The authors should be congratulated for taking SOA Adoption as subject in itself as it is a difficult for enterprises to adopt SOA and it is much more than just the technical challenge that needs to be addressed. The book and podcast series are well produced and easy to absorb.

Do not expect any great depth from this book however. The authors call their SOA adoption approach "Rocket Science" but this approach simply consists of:

1. Keep the pointy end of the rocket up.

2. Keep moving up.

3. Don’t stop till you are weightless.

This is good motherhood advice for any significant undertaking but I do not see it as being particularly insightful for SOA adoption.

The authors do a good job of SOA evangelism and have lived up to the creation of simple book for "Dummies" by missing a lot of the technical detail. There is nothing particularly radical in this book but it does give you some important things to watch such as SOA Governance, Organization structure, SOA infrastructure, the SOA competency centre and organization structural issues that might arise from SOA.

In summary, this is a good book to give a dummy or manager who needs to be brought on board to get with your SOA program. It will not get you to SOA weightlessness without a lot of other expertise, skills and resources. It is not the bible for someone wishing to be the main driver behind SOA adoption.

Reference

Miko Matsumura, Bjoern Brauel and Jignesh Shah, SOA Adoption for Dummies , Wiley Publishing Inc., 2009
http://www.softwareag.com/Corporate/res/books/soa_adoption_for_dummies/default.asp

Friday, March 20, 2009

SOA and Cricket

It has been a long while since I put together a blog posting. This has been for a number of reasons both personal and professional. But one reason has been the game of cricket.
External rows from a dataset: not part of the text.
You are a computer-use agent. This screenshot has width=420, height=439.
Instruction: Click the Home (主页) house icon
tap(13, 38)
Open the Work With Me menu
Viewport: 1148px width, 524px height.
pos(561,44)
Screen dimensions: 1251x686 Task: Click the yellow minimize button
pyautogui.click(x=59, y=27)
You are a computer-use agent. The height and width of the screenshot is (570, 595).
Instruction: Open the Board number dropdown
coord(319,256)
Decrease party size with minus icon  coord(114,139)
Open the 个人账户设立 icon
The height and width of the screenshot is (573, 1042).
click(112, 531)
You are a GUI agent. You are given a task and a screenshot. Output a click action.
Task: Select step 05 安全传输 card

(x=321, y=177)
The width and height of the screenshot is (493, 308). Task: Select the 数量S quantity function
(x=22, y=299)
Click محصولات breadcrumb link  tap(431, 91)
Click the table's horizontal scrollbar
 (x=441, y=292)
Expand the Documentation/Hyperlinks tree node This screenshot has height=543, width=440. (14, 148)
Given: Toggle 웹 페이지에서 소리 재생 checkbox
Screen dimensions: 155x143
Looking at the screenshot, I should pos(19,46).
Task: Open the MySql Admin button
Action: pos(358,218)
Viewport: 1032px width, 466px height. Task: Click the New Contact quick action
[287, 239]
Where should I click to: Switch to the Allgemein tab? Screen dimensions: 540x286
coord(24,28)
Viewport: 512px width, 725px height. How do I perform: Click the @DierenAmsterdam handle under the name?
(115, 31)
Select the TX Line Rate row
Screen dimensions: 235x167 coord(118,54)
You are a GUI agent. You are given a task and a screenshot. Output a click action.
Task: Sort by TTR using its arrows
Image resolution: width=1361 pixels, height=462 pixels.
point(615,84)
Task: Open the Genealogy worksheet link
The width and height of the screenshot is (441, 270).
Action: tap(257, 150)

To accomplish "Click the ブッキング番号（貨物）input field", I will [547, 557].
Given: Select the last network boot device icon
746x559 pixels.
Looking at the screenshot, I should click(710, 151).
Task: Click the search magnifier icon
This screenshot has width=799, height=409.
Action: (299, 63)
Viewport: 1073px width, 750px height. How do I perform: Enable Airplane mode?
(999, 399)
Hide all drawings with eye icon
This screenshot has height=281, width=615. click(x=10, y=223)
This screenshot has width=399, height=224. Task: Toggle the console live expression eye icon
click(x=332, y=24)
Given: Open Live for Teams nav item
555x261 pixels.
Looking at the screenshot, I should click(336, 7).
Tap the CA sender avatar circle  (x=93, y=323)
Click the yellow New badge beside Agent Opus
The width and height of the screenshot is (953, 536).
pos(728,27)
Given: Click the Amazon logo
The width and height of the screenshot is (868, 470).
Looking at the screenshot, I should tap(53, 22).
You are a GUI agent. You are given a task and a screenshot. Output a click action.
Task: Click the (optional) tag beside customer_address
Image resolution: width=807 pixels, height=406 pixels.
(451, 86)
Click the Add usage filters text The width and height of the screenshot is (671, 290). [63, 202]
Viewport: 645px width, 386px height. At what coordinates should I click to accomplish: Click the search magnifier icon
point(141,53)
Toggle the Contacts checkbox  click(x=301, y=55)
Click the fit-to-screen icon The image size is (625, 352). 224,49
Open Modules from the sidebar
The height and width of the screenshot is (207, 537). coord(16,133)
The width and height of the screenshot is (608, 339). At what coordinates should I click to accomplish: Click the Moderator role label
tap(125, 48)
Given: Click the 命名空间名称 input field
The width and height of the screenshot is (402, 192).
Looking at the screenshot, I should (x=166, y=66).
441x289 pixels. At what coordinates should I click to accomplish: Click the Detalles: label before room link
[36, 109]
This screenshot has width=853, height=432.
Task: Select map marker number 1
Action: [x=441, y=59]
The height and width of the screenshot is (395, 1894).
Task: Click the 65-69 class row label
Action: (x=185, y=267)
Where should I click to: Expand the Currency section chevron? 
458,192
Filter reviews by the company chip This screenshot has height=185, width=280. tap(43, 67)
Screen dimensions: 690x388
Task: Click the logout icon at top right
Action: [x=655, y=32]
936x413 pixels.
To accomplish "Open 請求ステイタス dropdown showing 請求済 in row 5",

I have two sons that are good at cricket and play for a local club. Most of the English-speaking world knows what Cricket is. For the Americans who may read this it is a bit like baseball. You use a bat and a ball and not much happens for long periods of time. Unlike baseball it can be played over several days for up to six hours a day. Much of my time has been involved in watching the game played by my sons but also watching the televised games between the Australian national team and the South African national team.

Progress is made slowly in cricket and it is often not clear whether you are winning until near the end of the game. The players need to stay focused on what they are trying to achieve and there are a whole range specialists (batters, bowlers and fieldsman) involved. SOA is much the same. It takes time. Since my last blog I can report some real progress from my organization but we have still only completed a small part of the journey. We need to stay focused on the desired SOA outcomes and we are gradually building a set of skills and relationships that are required to bring SOA to fruition.

I intend to prepare more blog postings shortly. The cricket season is over and the hot spell in South Australia has passed. Meanwhile my organization has completed a number of projects and has embarked on more which will advance its SOA so I have some content to provide and hopefully the motivation to provide it.